== THE DATA

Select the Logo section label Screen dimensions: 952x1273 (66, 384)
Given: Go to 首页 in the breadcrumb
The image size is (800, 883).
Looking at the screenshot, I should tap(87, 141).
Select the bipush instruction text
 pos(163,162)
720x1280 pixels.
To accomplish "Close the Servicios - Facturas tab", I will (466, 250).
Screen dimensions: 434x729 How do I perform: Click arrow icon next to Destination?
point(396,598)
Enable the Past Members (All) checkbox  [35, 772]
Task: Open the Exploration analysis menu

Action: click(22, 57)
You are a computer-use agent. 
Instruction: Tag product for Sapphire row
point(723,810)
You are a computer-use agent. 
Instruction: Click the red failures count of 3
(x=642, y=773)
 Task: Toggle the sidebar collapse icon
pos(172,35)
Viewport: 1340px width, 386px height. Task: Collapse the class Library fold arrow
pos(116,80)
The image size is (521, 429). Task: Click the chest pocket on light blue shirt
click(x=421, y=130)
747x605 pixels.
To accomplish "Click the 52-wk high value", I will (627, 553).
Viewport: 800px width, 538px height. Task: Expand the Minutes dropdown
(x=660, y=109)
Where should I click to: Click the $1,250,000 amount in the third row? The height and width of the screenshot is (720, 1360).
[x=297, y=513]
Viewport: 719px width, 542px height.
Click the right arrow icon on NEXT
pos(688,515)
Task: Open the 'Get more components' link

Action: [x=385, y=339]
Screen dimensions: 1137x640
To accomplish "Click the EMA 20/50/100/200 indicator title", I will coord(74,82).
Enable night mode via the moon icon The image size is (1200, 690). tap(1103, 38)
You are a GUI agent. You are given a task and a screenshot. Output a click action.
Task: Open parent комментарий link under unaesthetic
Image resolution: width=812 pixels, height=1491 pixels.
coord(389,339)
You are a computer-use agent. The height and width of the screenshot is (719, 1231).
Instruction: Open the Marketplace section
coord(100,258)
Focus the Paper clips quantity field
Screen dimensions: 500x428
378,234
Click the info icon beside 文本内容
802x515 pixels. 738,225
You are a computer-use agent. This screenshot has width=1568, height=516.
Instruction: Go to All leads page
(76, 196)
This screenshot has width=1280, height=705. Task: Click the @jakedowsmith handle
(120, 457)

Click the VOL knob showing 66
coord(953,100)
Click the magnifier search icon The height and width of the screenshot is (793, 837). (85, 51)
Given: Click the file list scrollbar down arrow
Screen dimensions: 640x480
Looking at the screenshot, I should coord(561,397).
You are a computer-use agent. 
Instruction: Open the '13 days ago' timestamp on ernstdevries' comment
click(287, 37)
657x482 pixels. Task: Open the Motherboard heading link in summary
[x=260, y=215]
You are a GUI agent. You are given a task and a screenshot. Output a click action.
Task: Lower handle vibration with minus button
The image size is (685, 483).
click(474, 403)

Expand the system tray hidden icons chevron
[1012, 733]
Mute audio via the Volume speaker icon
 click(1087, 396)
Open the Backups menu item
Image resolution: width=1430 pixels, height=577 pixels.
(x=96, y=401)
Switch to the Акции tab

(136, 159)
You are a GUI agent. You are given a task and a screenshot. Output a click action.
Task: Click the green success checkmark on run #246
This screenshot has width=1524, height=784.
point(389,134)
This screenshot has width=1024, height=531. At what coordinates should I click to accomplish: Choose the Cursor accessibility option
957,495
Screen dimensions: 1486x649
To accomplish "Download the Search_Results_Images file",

====

THE PROBLEM
Copy each entry above exactly, character for character.

SOLUTION FOR THIS PROBLEM
Select the Logo section label Screen dimensions: 952x1273 (66, 384)
Given: Go to 首页 in the breadcrumb
The image size is (800, 883).
Looking at the screenshot, I should tap(87, 141).
Select the bipush instruction text
 pos(163,162)
720x1280 pixels.
To accomplish "Close the Servicios - Facturas tab", I will (466, 250).
Screen dimensions: 434x729 How do I perform: Click arrow icon next to Destination?
point(396,598)
Enable the Past Members (All) checkbox  [35, 772]
Task: Open the Exploration analysis menu

Action: click(22, 57)
You are a computer-use agent. 
Instruction: Tag product for Sapphire row
point(723,810)
You are a computer-use agent. 
Instruction: Click the red failures count of 3
(x=642, y=773)
 Task: Toggle the sidebar collapse icon
pos(172,35)
Viewport: 1340px width, 386px height. Task: Collapse the class Library fold arrow
pos(116,80)
The image size is (521, 429). Task: Click the chest pocket on light blue shirt
click(x=421, y=130)
747x605 pixels.
To accomplish "Click the 52-wk high value", I will (627, 553).
Viewport: 800px width, 538px height. Task: Expand the Minutes dropdown
(x=660, y=109)
Where should I click to: Click the $1,250,000 amount in the third row? The height and width of the screenshot is (720, 1360).
[x=297, y=513]
Viewport: 719px width, 542px height.
Click the right arrow icon on NEXT
pos(688,515)
Task: Open the 'Get more components' link

Action: [x=385, y=339]
Screen dimensions: 1137x640
To accomplish "Click the EMA 20/50/100/200 indicator title", I will coord(74,82).
Enable night mode via the moon icon The image size is (1200, 690). tap(1103, 38)
You are a GUI agent. You are given a task and a screenshot. Output a click action.
Task: Open parent комментарий link under unaesthetic
Image resolution: width=812 pixels, height=1491 pixels.
coord(389,339)
You are a computer-use agent. The height and width of the screenshot is (719, 1231).
Instruction: Open the Marketplace section
coord(100,258)
Focus the Paper clips quantity field
Screen dimensions: 500x428
378,234
Click the info icon beside 文本内容
802x515 pixels. 738,225
You are a computer-use agent. This screenshot has width=1568, height=516.
Instruction: Go to All leads page
(76, 196)
This screenshot has width=1280, height=705. Task: Click the @jakedowsmith handle
(120, 457)

Click the VOL knob showing 66
coord(953,100)
Click the magnifier search icon The height and width of the screenshot is (793, 837). (85, 51)
Given: Click the file list scrollbar down arrow
Screen dimensions: 640x480
Looking at the screenshot, I should coord(561,397).
You are a computer-use agent. 
Instruction: Open the '13 days ago' timestamp on ernstdevries' comment
click(287, 37)
657x482 pixels. Task: Open the Motherboard heading link in summary
[x=260, y=215]
You are a GUI agent. You are given a task and a screenshot. Output a click action.
Task: Lower handle vibration with minus button
The image size is (685, 483).
click(474, 403)

Expand the system tray hidden icons chevron
[1012, 733]
Mute audio via the Volume speaker icon
 click(1087, 396)
Open the Backups menu item
Image resolution: width=1430 pixels, height=577 pixels.
(x=96, y=401)
Switch to the Акции tab

(136, 159)
You are a GUI agent. You are given a task and a screenshot. Output a click action.
Task: Click the green success checkmark on run #246
This screenshot has width=1524, height=784.
point(389,134)
This screenshot has width=1024, height=531. At what coordinates should I click to accomplish: Choose the Cursor accessibility option
957,495
Screen dimensions: 1486x649
To accomplish "Download the Search_Results_Images file",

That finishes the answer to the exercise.